YOUR ASSIGNMENT ->
Below is a block of records. Copy every line in it that contains the word "World".

TASK INPUT ->
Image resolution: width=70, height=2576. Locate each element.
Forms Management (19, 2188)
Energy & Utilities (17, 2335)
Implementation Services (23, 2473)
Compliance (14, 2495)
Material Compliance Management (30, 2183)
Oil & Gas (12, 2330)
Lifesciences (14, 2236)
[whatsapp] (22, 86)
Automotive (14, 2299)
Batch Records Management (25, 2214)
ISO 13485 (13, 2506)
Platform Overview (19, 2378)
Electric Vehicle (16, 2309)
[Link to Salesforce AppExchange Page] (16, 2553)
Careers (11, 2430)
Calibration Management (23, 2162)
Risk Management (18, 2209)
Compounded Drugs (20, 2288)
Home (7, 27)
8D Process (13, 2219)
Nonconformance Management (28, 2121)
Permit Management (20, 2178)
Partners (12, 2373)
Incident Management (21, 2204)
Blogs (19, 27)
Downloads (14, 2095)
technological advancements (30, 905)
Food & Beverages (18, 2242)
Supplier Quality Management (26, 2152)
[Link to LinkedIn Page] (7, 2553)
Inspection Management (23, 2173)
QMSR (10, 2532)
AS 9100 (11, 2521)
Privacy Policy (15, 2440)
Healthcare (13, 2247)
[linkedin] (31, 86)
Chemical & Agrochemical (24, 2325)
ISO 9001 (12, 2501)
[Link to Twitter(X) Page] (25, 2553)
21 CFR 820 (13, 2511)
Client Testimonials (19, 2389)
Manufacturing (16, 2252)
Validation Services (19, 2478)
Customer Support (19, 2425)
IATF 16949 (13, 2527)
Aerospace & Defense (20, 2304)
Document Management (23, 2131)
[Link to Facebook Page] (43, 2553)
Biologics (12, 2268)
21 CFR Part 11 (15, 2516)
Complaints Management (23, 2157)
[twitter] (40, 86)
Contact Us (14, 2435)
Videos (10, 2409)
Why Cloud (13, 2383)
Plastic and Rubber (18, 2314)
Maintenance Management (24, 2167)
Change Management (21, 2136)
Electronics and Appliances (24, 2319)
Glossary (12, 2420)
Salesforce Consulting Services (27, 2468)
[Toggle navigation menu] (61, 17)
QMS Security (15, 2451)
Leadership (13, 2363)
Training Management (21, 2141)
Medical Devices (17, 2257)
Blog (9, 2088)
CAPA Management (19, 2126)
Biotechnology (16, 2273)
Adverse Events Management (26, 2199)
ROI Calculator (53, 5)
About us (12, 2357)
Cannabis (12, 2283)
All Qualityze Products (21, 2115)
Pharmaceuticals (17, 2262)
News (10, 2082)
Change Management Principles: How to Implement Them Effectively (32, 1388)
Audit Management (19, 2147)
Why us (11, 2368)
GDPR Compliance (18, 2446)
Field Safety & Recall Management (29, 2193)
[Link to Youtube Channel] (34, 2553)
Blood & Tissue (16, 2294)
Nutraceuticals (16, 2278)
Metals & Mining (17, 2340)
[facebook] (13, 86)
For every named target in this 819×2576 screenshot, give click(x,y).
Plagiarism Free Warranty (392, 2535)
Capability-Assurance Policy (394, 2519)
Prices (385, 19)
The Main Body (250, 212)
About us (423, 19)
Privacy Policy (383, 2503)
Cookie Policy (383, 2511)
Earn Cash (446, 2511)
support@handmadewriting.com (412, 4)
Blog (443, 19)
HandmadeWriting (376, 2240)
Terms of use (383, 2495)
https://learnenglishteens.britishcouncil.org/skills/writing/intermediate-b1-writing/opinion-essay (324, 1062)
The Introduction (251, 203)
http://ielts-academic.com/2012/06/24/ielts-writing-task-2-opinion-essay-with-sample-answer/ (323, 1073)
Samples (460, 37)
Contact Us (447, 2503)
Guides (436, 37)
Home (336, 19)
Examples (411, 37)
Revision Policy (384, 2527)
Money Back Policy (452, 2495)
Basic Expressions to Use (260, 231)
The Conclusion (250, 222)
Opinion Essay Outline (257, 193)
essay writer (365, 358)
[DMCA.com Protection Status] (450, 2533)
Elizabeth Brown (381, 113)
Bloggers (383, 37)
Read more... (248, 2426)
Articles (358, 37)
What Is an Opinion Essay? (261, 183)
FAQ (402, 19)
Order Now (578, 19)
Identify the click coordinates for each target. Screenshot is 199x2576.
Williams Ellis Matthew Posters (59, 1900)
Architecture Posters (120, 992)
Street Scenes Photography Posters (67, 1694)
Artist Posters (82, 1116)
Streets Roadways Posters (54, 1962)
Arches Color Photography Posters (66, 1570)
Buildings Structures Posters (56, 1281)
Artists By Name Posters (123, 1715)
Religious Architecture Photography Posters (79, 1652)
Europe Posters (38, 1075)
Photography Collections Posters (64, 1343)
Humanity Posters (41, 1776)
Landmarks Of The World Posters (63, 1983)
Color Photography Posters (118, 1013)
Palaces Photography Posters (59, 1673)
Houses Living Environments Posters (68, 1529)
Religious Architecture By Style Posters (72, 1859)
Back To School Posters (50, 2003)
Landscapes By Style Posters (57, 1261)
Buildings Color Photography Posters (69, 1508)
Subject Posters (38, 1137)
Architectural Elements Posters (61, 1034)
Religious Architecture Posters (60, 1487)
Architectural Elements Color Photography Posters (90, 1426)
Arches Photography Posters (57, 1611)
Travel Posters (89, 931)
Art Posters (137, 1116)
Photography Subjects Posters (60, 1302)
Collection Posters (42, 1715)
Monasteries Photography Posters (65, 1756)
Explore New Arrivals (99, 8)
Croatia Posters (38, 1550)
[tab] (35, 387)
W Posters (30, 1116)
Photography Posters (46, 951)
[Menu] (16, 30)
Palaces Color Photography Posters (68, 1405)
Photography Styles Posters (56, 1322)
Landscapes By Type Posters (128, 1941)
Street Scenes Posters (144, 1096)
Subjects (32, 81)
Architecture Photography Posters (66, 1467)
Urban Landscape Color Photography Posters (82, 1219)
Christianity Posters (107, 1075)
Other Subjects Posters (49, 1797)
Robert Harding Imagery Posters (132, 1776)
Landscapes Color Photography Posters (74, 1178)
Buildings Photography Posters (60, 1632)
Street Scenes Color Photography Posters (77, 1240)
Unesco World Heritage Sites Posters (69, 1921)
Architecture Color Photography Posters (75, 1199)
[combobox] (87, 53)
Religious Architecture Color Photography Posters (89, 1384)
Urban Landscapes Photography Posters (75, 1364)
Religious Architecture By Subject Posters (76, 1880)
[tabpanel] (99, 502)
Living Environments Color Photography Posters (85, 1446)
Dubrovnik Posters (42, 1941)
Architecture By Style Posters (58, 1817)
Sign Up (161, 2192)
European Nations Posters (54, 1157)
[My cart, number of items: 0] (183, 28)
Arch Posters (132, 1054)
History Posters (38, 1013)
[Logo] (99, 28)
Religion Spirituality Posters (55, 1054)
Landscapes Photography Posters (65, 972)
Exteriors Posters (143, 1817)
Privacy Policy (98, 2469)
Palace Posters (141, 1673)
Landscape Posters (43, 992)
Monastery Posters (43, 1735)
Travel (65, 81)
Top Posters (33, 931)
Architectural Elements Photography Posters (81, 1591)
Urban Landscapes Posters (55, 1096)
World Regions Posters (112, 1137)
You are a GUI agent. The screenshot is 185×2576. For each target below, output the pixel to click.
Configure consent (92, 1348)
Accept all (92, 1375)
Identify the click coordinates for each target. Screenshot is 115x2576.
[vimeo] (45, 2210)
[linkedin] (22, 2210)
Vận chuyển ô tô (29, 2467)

RESPONSE TO THE TASK ->
Landmarks Of The World Posters (63, 1983)
Unesco World Heritage Sites Posters (69, 1921)
World Regions Posters (112, 1137)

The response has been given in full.